No rest for the weary, no joy in Mudville, no cash for the stupid. I'll be going to the bank on Monday morning.


  1. We may drink fake booze, but in New Jersey they would have checked the machine or not gone home that night!

  2. Really? They're not allowed? That's a bunch of hooey.

    You should have pitched a fit, gotten loud, made threats, and brandished something from your purse that was repurposed as a weapon. (What would that be? I wonder...) That would have been a great way to finish off your summer.
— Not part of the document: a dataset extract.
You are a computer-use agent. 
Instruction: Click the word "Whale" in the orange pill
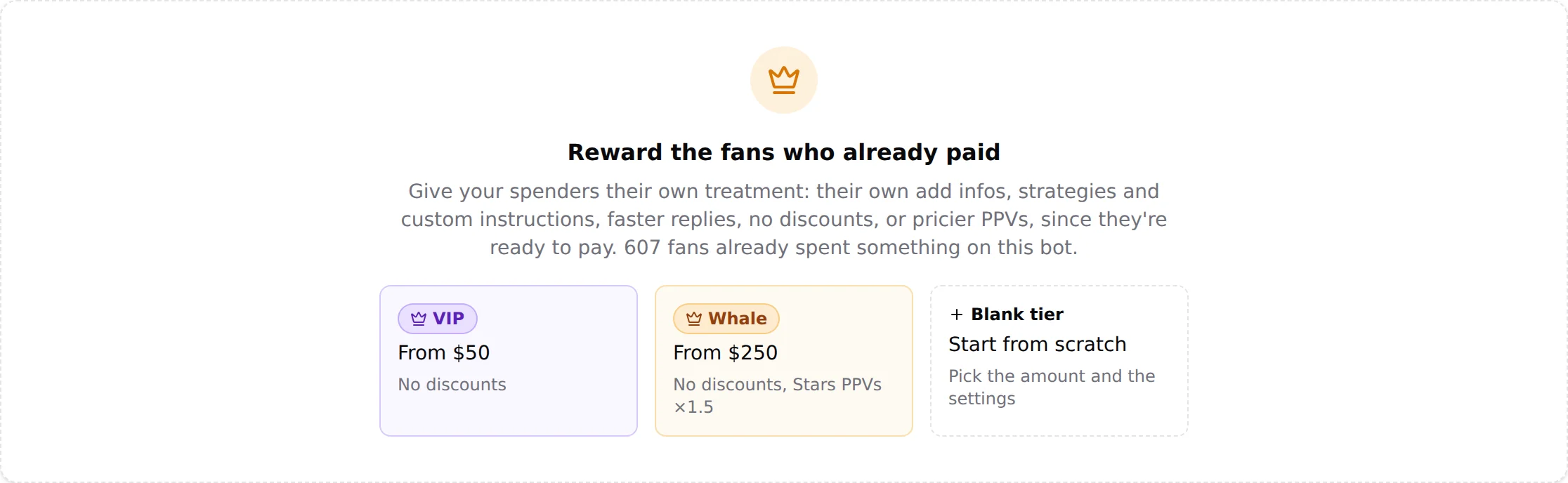tap(738, 319)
  3. Gotta love a bank on Saturday. That reminds me when I had a bunch of checks to deposit and one was larger in size than the rest (why in the world do companies do that?) and had to use the vacuum tube drive-thru. I went through and got money back, and when I explained that I shouldn't get any back, I was told there was an extra check that wasn't on the slip. I should have gotten the teller's name so I could have asked her about the letter I got the next week about my deposit slip not showing the correct amount. To this day I refuse to go through that line even if I have to wait forever to see a person.

  4. joeh,
    I wouldn't be surprised if the New Jersey Department of Tourism recruits you to promote your fine state as a vacation/relocation destination. :0

    The best weapon in my purse is the earphone cord on an MP3 player that I made Genius load up with music for me to listen to after my thyroid surgery a couple years back. I never used it in the hospital, what with the staff forgetting to hook up my oxygen nose tubey thingy to the oxygen supply in the wall, causing me to drop off to sleep every few minutes, setting off an alarm, prompting the nurse to run in and tell me to take deep breaths to wake up. That cord could be used as a weapon of strangulation. Not that I would use it for such. This isn't New Jersey, you know.

    Sounds like the bank that shorted my septuagenarian mother ten dollars at the drive-thru when she deposited a check and took some cash back. I used to nurse a vendetta again a drive-thru teller at my own bank, because of the sing-songy, smart-butt way she sneered, "Have a nice DAAAYYY!"